### Fragmento para leer
§ §

Napoleón abucheado en el Consejo de los Quinientos, con motivo del golpe de Estado del 18 de brumario, pintura de Bouchot

Desmitificando la figura de Napoleón Bonaparte: «Se hartó de cosechar derrotas»

Está en todas las listas de excelsos personajes de la Historia: entre los diez, si no entre los cinco. Ahora bien, ¿quién fue realmente Napoleón Bonaparte?

Cuando uno habla de imperios, el primero que asalta la cabeza es «el Imperio napoleónico», bien esdrújulo. Ante su presencia, eclipsan el Imperio romano, el mongol, el español, el portugués o el británico… ¿Pero qué fue «el Imperio napoleónico»? Se extendió por Francia, Italia, partes de Alemania, Países Bajos y poco más: un millón de kilómetros cuadrados mal contados, no superior a aquél del que dispuso España sólo en Europa –no hablamos, pues, de su imperio pentacontinental– durante los siglos XVI y XVII.

Además, el Imperio europeo español duró siglo y medio mientras que el francés no duró ni diez años. Un imperio que, a mayor abundamiento, no conoció la paz, se alimentaba de la sangre de los soldados y el hambre de las poblaciones, y atroz como el que más.

Napoleón Bonaparte está en todas las listas de excelsos personajes de la Historia: entre los diez, si no entre los cinco. Ahora bien, ¿quién fue realmente?

Para empezar, y en primer lugar, un carnicero que, amén de convulsionar Europa poniendo todos los equilibrios en riesgo, dejó nada menos que cinco millones de víctimas esparcidas por todos los campos europeos, de las cuales casi la mitad, dos millones, en su propio país, Francia, lo que sobre una población de 28 millones de seres que entonces tenía, quiere decir que uno de cada siete hombres franceses, en su mayoría jóvenes, perdieron la vida para hacer posible «el sueño de Napoleón», que no era otro que el de su propio dominio mundial, por demás inalcanzado. Lo que aún hace más difícil entender la admiración que de su persona tienen sus propios compatriotas.

Saldo idéntico al de la terrible Primera Guerra Mundial un siglo después, pues si bien durante ésta morirán diez millones de personas, el doble que durante las guerras napoleónicas, también la población mundial se había duplicado, pasando de mil millones a dos mil.

Nos hablan de un general invicto que revolucionó las reglas de la guerra, pero lo cierto es que se hartó de cosechar derrotas. Lo realmente sorprendente es que la siempre insumisa Francia que todos conocemos sucumbiera tantas veces a los supuestos «encantos» de su general con acento italiano, y siguiera regalándole jóvenes y jóvenes cuya sangre inmolar en los más variopintos campos de batalla.

§ §

### Información proporcionada
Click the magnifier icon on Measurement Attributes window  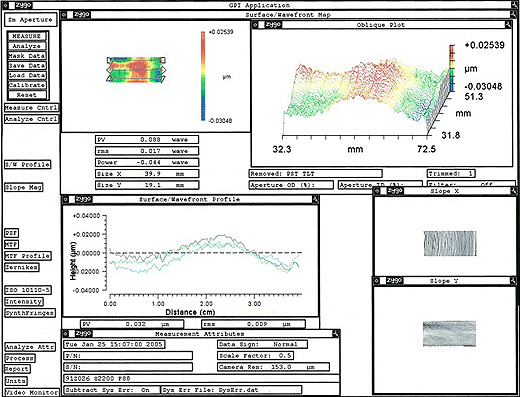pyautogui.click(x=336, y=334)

§ §

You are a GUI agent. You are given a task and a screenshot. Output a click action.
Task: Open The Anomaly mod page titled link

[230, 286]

§ §

### Tus tareas
1. Según el texto sobre Napoleón, ¿cuánto duró el Imperio europeo español?
2. Prosigue el texto sobre Napoleón desde el punto en que termina.

### Respuestas por tarea
1. Siglo y medio.

2.
Egipto, Trafalgar, Rusia, Leipzig, Waterloo… Sólo en España, las batallas de Hoya de Santa Isabel, Bailén, el Puente de Triana, Arapiles, San Marcial, Vitoria, ¿se pueden acumular más derrotas en menos tiempo? Y aunque sus victorias también fueran muchas, registran con sus derrotas una importante diferencia: que aquéllas no fueron determinantes sino para verter más y más sangre sobre los campos de batalla, mientras que éstas fueron decisivas para destruir su obra más que efímera. Y para que, finalmente, nadie pueda hablar de un Napoleón victorioso, sino de un verdadero fracasado cuyo remedo de imperio apenas dura diez años y deja a su país en la ruina más completa y en la derrota más inapelable.

Por si todo ello fuera poco, la trayectoria militar de Napoleón acumula episodios deleznables que, amén de hablar de su brutalidad como ser humano, empañarían la hoja de servicios de cualquier soldado mínimamente honorable. La desastrosa campaña napoleónica de Egipto, culminada en un estrepitoso fracaso militar, incluye episodios de inusitada crueldad, indignos del general más abyecto, como cuando ordena ejecutar a cientos de prisioneros en El Cairo después de haber bombardeado una mezquita y los hace decapitar… «para ahorrar munición» (acción que pocos años después repetiría, en un escenario bien diferente, uno de sus grandes admiradores, Simón Bolívar).

O los tres mil prisioneros de guerra sirios que mandará ejecutar el 9 de marzo de 1799 en una playa al sur de Jaffa (la actual Tel Aviv), para no tener que cargar con ellos. O cuando abandona a sus propios soldados franceses inválidos y enfermos en Siria. Napoleón se estrena al servicio de la Revolución en 1795 con la terrible represión a cañonazos de una multitud altamente enardecida, pero escasamente armada, por las calles de París, en la llamada Insurrección realista del 13 vendimiario del año IV. Masacres a las que añadir, sólo a modo de ejemplo, tantas actuaciones barbáricas en España, Italia o el Tirol.

¿De dónde, pues, tanta admiración francesa por un personaje tan deleznable? Muchas explicaciones cabe dar. Una prevalece sobre todas las demás: ese afán francés, proveniente de tiempos tan lejanos como los de otro gran fracasado de la historia, Francisco I, por constituir un gran imperio que nunca pasará de efímeras realizaciones sin calado alguno ni realización duradera, que lleva a los franceses a exaltar un momento de su historia que, emplazado en la de otros países, habría sido deliberadamente silenciado, ocultado… porque poco más merece.

Son muchos los que quieren salvar las realizaciones de Napoleón como si fueran parte del precio a pagar para la consolidación de la Revolución Liberal, pero lo cierto es que dicha consolidación se habría podido obtener exactamente igual sin el alto coste que el paso por la historia de Napoleón obligó a pagar.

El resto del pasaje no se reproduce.